Cuando la Toña murió,
toda la casa se llenó de dudas. Nadie sabía mucho sobre ella, aparte que llegó
a sus 14 años a servir a la abuela. No sabían si tenía familiares. Nadie en
esos 50 años se tomó la molestia de preguntarle. La única que podría decir algo
era la abuela, pero hace muchos años el alzheimer le había quitado sus
recuerdos.
La Toña fue una mujer
bajita y morena, a sus 64 años no tenía canas visibles en su cabeza. De caminar
fuerte y ágil. Siempre un paso adelante a cualquier necesidad de los miembros
de la familia. Era también guardiana de secretos.
Todo el tiempo atenta.
Siempre escuchaba y observaba, pero nunca opinaba. Nadie pedía su opinión.
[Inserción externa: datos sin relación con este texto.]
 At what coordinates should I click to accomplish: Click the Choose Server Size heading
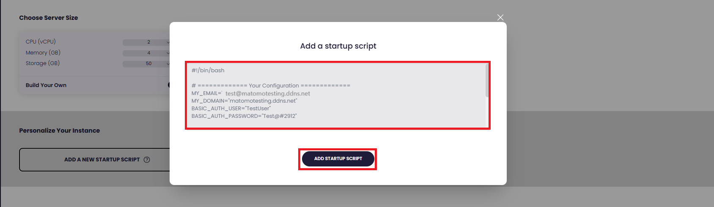click(x=49, y=18)
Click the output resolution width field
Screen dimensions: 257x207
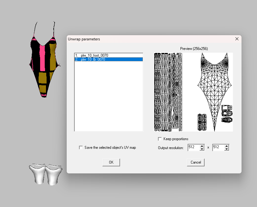pyautogui.click(x=193, y=148)
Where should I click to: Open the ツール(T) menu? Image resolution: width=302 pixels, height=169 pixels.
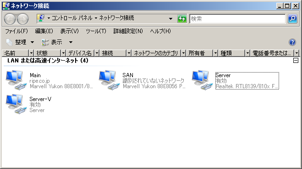click(x=96, y=31)
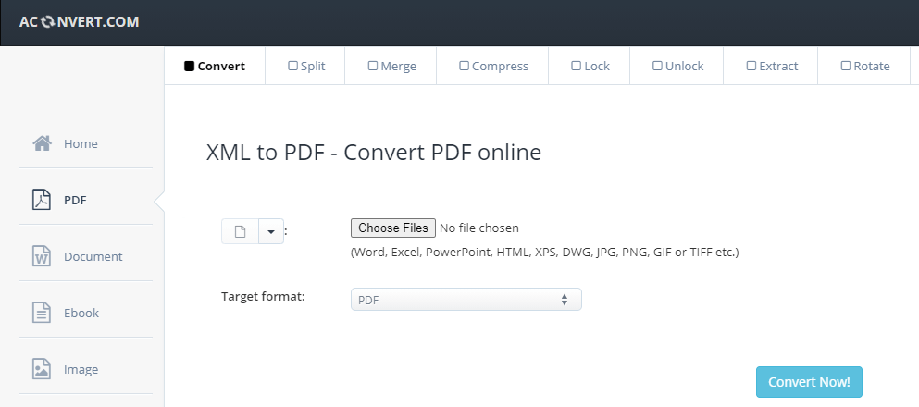Click the Home house icon in sidebar

pos(42,143)
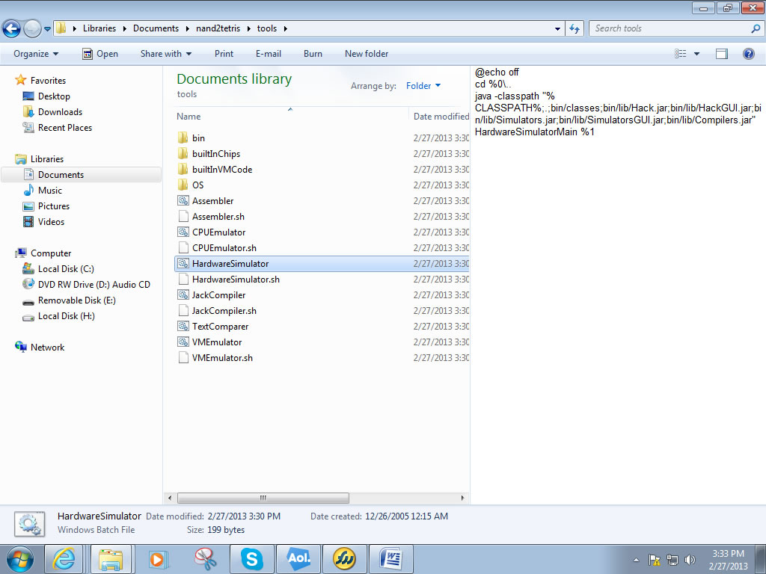Click the refresh button beside address bar

click(x=575, y=28)
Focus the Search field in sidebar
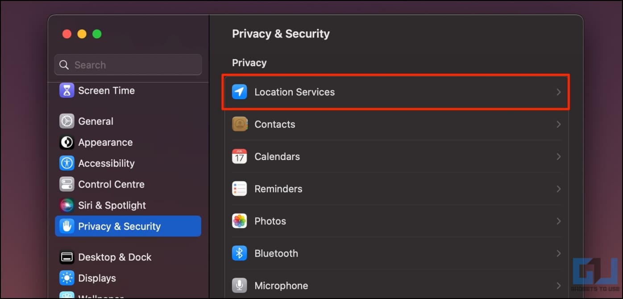Screen dimensions: 623x299 click(x=128, y=65)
Seguramente su única amiga real fue la abuela, y cuando esta la olvidó por su
enfermedad, prefirió morir.
La encontraron ya fría,
sobre la cama, en su cuarto al fondo de la casa. Notaron su ausencia al no
encontrar el café recién hecho por la mañana. Fortuna, la perra de la casa, no quiso
salir del cuarto de la Toña el día que la enterraron. Lloró y gimió mucho
tiempo, hasta que la Toña se la llevó con ella.